Dziś podczas posiedzenia Komisji Handlu Międzynarodowego PE (INTA), w cieniu trwających masowych protestów rolników, odbyło się kluczowe głosowanie ws. przedłużenia środków tymczasowej liberalizacji handlu między Unią Europejską a Ukrainą do czerwca 2025 roku. Delegacja PiS stanowczo sprzeciwiła się niekorzystnemu dla polskich rolników dokumentowi, który został jednak przyjęty większością głosów (26 za, przy 10 głosach sprzeciwu i 1 wstrzymującym się), w tym europosłów KO.

 

Jak uzasadnia Komisja Europejska, "w związku z kontynuowaniem przez Rosję wojny napastniczej przeciwko Ukrainie, wynikającą z tego potrzebą dalszego wspierania Ukrainy pod względem gospodarczym oraz biorąc pod uwagę, że w czerwcu 2022 r. Ukrainie przyznano status kraju kandydującego do UE, a w grudniu 2023 r. rozpoczęły się negocjacje akcesyjne, Komisja składa wniosek w sprawie rozporządzenia Parlamentu Europejskiego i Rady przedłużającego okres obowiązywania wspomnianych środków liberalizacji handlu (ułatwienie przepływu towarów, funkcjonowania korytarzy solidarnościowych między UE a Ukrainą, a także zwiększenie liberalizacji rynku – przyp. red.), które powinny obowiązywać przez okres jednego roku od dnia wygaśnięcia obecnych środków (tj. od 6 czerwca 2024 r.)".

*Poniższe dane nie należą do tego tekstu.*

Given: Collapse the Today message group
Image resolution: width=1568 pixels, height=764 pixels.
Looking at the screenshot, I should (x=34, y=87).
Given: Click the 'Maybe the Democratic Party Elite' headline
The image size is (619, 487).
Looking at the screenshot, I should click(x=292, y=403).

Delegacja PiS opowiedziała się przeciwko temu sprawozdaniu, stojąc na stanowisku, że uderza ono w interesy polskich rolników umożliwiając dalszy zalew produktami rolno-spożywczymi z Ukrainy rynków europejskich, w szczególności krajów ościennych.

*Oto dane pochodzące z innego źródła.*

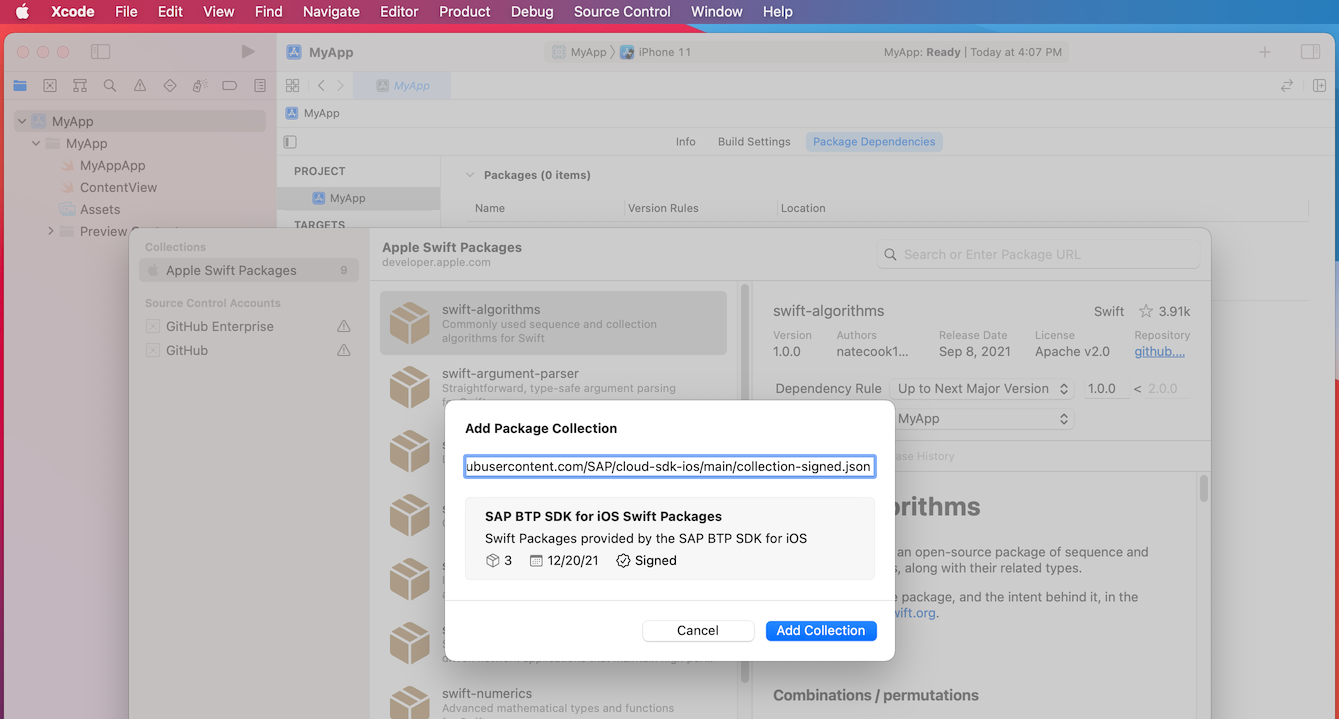Open the Source Control navigator icon
The width and height of the screenshot is (1339, 719).
tap(50, 86)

Jednakże, mając świadomość, że dokument zostanie ostatecznie przyjęty, delegacja PiS poparła poprawki, które pomogłyby skorygować mechanizmy ochronne zaproponowane przez Komisję Europejską i tym samym poprawiłyby sytuację polskich producentów rolnych. Dotyczyły one m.in. zmiany okresu referencyjnego, który doprowadziłby do ustanowienia dodatkowych preferencji na poziomie łatwiejszym do zaabsorbowania przez rozchwiane unijne rynki rolne. Ponadto PiS poparł rozszerzenie zakresu produktów, dla których można zastosować środki ochronne ATM, m.in. miodu, czy pszenicy. Jak również sprzeciwił się możliwości zawieszenia stosowania art. 24, który w nadzwyczajnych okolicznościach, tj. w sytuacjach zagrożenia bezpieczeństwa publicznego, zdrowia ludzi, roślin i zwierząt, pozwoliłby państwom członkowskim wprowadzić jednostronne embargo na import z krajów trzecich. W sytuacji wojny za wschodnią granicą UE i doniesieniach o możliwym stosowaniu broni niekonwencjonalnej ta propozycja KE jest całkowicie niezrozumiała.

 

"Polska od początku bardzo wspiera Ukrainę. Otworzyliśmy dla nich nasze serca, nasze domy, pomogliśmy normalnie żyć. Nadal udzielamy jej znaczącej pomocy, jednak wsparcie Ukrainy nie powinno narażać bezpieczeństwa naszych obywateli, w tym polskich rolników. Nie ma naszej zgody na niszczenie polskiej gospodarki i ciemiężenie polskiego rolnika. Poparte przez nas poprawki niestety nie zostały przyjęte, ale mamy nadzieję, że będziemy mieć możliwość przyjęcia ich podczas sesji plenarnej" – komentował głosowanie Dominik Tarczyński.

Sprawozdanie będzie poddane pod końcowe głosowanie podczas przyszłotygodniowej sesji plenarnej PE w Strasburgu. Jeżeli PE przyjmie stanowisko w pierwszym czytaniu, Rada formalnie zatwierdzi rozporządzenie, które wejdzie w życie po opublikowaniu w Dzienniku Urzędowym UE.